Task to carry out: Please give the number of lines in the records below that include "computer", with no other output.

Stored records:
----------
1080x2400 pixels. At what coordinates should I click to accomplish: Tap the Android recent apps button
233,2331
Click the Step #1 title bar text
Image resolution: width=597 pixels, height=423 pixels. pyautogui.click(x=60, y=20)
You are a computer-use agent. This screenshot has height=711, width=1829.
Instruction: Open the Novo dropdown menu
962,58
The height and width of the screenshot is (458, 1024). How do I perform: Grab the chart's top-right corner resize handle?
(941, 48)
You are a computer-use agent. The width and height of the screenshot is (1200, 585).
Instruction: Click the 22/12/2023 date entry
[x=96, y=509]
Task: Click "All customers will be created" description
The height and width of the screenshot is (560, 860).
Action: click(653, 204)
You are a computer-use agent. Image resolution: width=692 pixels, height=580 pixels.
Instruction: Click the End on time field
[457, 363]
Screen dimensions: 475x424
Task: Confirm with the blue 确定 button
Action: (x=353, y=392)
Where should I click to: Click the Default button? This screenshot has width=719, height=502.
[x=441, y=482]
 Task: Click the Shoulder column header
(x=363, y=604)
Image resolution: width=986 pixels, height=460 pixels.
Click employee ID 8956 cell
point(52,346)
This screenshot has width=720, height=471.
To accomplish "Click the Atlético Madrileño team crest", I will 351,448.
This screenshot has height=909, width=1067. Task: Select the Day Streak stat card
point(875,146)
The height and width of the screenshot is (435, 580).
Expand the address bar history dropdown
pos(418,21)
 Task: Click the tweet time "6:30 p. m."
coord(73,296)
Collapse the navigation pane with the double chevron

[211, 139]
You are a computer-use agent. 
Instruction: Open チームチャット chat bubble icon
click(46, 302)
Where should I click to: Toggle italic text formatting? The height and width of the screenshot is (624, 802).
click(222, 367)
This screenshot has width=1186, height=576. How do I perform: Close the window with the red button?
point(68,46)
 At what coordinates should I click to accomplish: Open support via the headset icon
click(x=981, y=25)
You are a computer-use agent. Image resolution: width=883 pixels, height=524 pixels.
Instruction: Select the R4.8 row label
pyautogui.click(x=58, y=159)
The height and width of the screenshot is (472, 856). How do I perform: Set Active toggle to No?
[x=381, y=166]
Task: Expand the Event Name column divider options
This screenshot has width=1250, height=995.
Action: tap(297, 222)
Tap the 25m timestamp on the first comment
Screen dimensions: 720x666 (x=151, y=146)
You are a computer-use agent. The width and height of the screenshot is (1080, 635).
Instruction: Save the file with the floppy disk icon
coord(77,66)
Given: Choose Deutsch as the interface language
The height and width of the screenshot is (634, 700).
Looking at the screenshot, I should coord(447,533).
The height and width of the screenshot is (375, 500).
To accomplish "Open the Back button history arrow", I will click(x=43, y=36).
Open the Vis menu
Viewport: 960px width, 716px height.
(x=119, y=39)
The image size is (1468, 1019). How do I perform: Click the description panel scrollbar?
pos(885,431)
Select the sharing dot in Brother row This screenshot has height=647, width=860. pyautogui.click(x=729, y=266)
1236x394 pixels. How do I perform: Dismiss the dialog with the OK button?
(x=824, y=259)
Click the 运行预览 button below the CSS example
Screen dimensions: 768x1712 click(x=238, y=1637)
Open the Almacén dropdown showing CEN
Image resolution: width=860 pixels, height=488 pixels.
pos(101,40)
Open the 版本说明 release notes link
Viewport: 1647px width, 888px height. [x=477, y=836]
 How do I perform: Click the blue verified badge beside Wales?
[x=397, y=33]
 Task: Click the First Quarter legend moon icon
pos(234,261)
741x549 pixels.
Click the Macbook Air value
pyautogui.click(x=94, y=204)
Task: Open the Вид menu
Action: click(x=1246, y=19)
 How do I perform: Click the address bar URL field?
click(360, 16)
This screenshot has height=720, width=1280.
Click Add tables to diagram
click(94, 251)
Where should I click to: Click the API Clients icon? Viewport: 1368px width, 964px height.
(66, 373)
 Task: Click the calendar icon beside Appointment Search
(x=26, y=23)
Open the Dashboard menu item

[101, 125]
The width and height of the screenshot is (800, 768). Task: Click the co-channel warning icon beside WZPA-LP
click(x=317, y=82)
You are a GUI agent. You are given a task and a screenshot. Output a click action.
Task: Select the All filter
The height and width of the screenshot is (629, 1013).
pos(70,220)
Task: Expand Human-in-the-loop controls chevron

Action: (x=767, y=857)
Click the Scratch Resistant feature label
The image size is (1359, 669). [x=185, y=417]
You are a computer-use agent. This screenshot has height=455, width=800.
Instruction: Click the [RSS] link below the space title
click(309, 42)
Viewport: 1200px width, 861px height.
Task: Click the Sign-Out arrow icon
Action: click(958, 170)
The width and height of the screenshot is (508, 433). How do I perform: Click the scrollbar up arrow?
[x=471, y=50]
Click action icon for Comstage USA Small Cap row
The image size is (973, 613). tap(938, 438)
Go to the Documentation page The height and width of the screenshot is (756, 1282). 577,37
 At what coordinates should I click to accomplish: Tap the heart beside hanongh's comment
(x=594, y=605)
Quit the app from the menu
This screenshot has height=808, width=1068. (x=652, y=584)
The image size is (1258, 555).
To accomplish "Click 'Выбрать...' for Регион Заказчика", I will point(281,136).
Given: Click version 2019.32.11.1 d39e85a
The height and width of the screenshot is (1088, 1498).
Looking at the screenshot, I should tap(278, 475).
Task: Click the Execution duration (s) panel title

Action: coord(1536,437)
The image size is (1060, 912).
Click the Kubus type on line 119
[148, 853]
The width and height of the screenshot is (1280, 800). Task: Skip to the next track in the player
----------
Solution for this task: 7